// ------------------------------------------------------------

66. Exploiting Implementation Errors in Diffie-Hellman

Most of the problems we've exploited have been application- or
protocol-layer errors of design. But cryptographic primitives can
suffer from implementation errors too!

One seldom-seen (but never the less deadly!) class of implementation
error is the notorious carry bug. It goes like this:

1. Most public-key (and some symmetric) cryptographic primitives take
   advantage of bignum arithmetic.

2. Bignums are big. They can be thousands of bits long. They do not
   fit in machine registers.

3. To compute the correct results, implementations are forced to break
   up bignums into pieces (henceforth "limbs") that will fit in
   registers.

4. Just like long addition in grade school, intermediate results are
   computed one column (pair of limbs) at a time.
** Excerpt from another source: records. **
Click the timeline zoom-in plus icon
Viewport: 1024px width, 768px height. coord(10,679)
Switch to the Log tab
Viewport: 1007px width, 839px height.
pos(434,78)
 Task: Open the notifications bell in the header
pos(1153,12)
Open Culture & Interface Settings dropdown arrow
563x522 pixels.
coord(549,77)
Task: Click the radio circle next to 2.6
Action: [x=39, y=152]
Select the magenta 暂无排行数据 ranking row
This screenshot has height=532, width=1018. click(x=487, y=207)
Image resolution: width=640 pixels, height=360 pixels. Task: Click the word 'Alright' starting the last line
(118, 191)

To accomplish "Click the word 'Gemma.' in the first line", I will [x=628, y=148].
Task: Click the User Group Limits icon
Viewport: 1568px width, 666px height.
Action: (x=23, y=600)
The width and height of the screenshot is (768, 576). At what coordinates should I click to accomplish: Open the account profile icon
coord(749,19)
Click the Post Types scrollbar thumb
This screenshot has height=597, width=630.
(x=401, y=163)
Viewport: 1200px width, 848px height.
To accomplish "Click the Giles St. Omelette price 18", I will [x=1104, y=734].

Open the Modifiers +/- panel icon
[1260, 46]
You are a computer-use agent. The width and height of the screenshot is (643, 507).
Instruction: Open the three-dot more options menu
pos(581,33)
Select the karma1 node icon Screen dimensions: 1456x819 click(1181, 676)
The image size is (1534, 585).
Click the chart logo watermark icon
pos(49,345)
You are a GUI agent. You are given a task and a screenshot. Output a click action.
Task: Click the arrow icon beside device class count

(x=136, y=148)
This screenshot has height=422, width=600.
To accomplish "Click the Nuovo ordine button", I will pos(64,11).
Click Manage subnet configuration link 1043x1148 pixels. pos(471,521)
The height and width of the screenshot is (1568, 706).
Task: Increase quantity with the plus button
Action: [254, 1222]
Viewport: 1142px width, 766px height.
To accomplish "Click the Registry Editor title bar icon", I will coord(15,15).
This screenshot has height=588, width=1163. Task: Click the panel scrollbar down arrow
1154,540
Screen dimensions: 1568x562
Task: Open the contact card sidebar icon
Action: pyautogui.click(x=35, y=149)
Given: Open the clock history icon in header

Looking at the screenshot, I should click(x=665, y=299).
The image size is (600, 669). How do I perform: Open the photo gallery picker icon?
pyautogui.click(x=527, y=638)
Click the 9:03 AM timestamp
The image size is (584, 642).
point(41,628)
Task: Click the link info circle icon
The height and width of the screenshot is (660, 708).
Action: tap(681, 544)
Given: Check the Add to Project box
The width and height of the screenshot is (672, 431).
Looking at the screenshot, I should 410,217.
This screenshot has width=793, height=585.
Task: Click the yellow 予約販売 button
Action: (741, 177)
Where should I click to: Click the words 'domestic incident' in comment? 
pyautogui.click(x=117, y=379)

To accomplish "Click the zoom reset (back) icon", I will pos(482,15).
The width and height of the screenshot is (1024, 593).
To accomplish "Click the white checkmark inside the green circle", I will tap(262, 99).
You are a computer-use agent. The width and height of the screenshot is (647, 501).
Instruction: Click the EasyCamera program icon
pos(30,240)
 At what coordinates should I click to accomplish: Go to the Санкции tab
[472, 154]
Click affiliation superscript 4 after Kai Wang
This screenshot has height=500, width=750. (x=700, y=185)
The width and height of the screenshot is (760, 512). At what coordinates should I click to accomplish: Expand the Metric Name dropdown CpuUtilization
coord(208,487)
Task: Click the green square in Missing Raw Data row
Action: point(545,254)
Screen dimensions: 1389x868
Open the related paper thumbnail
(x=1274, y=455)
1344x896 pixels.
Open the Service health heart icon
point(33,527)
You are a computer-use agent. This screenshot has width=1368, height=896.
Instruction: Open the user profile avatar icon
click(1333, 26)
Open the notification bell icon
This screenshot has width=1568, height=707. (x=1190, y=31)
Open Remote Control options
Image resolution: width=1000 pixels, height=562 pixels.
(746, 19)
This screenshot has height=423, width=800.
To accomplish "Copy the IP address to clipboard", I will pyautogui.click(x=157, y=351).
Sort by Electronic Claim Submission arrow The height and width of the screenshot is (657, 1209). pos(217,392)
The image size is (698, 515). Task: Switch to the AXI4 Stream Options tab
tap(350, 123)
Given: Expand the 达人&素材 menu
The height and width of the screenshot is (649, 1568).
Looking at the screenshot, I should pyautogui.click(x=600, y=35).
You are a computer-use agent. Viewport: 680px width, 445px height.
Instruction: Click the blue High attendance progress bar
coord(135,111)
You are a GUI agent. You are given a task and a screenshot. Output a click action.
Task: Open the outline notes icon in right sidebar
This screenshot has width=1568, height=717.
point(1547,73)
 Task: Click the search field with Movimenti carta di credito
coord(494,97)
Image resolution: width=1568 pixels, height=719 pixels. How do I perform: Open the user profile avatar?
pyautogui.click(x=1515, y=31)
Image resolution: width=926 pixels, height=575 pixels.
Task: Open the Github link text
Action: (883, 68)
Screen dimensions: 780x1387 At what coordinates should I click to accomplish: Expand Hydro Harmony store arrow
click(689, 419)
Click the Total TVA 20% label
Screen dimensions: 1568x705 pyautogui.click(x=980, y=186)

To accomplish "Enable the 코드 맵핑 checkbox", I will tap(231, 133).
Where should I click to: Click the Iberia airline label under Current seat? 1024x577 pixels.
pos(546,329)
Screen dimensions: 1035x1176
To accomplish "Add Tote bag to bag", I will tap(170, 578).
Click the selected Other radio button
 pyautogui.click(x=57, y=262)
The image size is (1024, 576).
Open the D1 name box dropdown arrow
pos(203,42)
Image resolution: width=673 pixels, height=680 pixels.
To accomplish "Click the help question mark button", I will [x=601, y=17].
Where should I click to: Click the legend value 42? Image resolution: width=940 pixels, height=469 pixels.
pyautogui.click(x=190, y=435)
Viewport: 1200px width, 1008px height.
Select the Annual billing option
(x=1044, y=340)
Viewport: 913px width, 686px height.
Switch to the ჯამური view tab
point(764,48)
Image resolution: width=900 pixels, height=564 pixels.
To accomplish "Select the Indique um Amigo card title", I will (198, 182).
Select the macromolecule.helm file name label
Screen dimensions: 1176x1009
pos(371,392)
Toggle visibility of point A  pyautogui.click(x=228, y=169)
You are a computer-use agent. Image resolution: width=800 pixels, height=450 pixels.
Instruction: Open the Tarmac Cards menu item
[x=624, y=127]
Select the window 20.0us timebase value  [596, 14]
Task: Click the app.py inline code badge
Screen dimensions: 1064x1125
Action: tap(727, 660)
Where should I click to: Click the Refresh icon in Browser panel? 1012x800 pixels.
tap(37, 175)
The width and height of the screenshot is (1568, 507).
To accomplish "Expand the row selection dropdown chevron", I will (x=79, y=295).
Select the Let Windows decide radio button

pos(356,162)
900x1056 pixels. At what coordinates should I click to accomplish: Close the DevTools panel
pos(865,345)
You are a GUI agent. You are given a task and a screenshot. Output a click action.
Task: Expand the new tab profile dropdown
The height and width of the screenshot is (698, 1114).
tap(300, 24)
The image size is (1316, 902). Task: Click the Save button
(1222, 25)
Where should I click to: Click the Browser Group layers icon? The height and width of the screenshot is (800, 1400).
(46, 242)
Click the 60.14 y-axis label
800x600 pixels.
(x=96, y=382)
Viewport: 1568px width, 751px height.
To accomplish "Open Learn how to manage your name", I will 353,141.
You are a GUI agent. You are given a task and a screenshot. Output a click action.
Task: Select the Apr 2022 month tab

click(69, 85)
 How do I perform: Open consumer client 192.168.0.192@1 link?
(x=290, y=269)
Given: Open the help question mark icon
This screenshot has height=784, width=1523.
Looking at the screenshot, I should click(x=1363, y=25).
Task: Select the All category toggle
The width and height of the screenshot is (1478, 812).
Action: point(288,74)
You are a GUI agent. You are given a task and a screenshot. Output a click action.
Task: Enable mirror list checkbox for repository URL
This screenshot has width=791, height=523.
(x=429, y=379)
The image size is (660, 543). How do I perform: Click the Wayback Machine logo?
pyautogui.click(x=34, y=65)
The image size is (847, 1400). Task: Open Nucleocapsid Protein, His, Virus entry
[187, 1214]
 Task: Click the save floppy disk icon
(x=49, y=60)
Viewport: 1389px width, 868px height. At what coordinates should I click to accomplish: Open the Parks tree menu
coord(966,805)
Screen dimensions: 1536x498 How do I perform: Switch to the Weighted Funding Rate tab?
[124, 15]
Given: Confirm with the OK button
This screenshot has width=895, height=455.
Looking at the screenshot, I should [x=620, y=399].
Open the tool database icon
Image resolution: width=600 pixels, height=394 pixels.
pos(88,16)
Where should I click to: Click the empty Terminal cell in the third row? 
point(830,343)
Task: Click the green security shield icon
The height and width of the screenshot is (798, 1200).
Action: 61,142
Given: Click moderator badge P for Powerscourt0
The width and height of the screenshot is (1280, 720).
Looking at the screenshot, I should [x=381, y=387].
5. Just like long addition in grade school, intermediate results can
   overflow. The implementation must track and apply all these carry
   bits with utmost care.

6. Finally, the implementation has to stitch all the limbs back into a
   coherent result.

There are opportunities for errors everywhere, but step 5 is
especially pernicious. Carry bugs can be difficult to detect, since
the incidence of random faults might be 2^-64 or worse. And because
these bugs are so implementation-dependent, standard test vectors,
even those meant to exercise pathological cases, typically are not
very good at finding these flaws.

Ladies and gentlemen, cryptopals, please: a moment of silence for the
crypto implementers.

*Sheds a single tear*

Okay, that's enough sympathy. Now let's find a nontrivial homomorphism
from their sorrow to the profit domain.

Let's target Diffie-Hellman, the bread-and-butter public-key primitive
of cryptographic protocols. We'll stick with EC notation. Here's the
high-level view of scalar multiplication:

  function scalarmult(Q, k):
      R := Q

      # assume n-bit k with k[1] = 1
      # iterate bits from high to low, skip first bit
      for b in bits(k)[2..n]:
          R := add(R, R)
          if b = 1:
              R := add(R, Q)

      return R

In ECDH, Q is an attacker-supplied public point, and k is our secret
scalar. For simplicity, let's suppose k is a fixed bit-length. (This
is often true in DH implementations anyway.) We number the bits of k
from 1 to n with k[1] the most-significant bit and k[n] the
least-significant bit.

We need to hide some low-level bug in this high-level logic. We could
go through the exercise of implementing multiple-precision arithmetic
with some subtle-but-realistic carry bug embedded deep within the
logic, but that would be incredibly tedious, and it would only
obfuscate what is (at heart) a beautifully simple attack.

Instead, let's cheat:

1. If you worked through the previous ECDH problems, you should be
   able to borrow code from your existing implementation. If not, gin
   one up with the standard EC addition laws from Wikipedia.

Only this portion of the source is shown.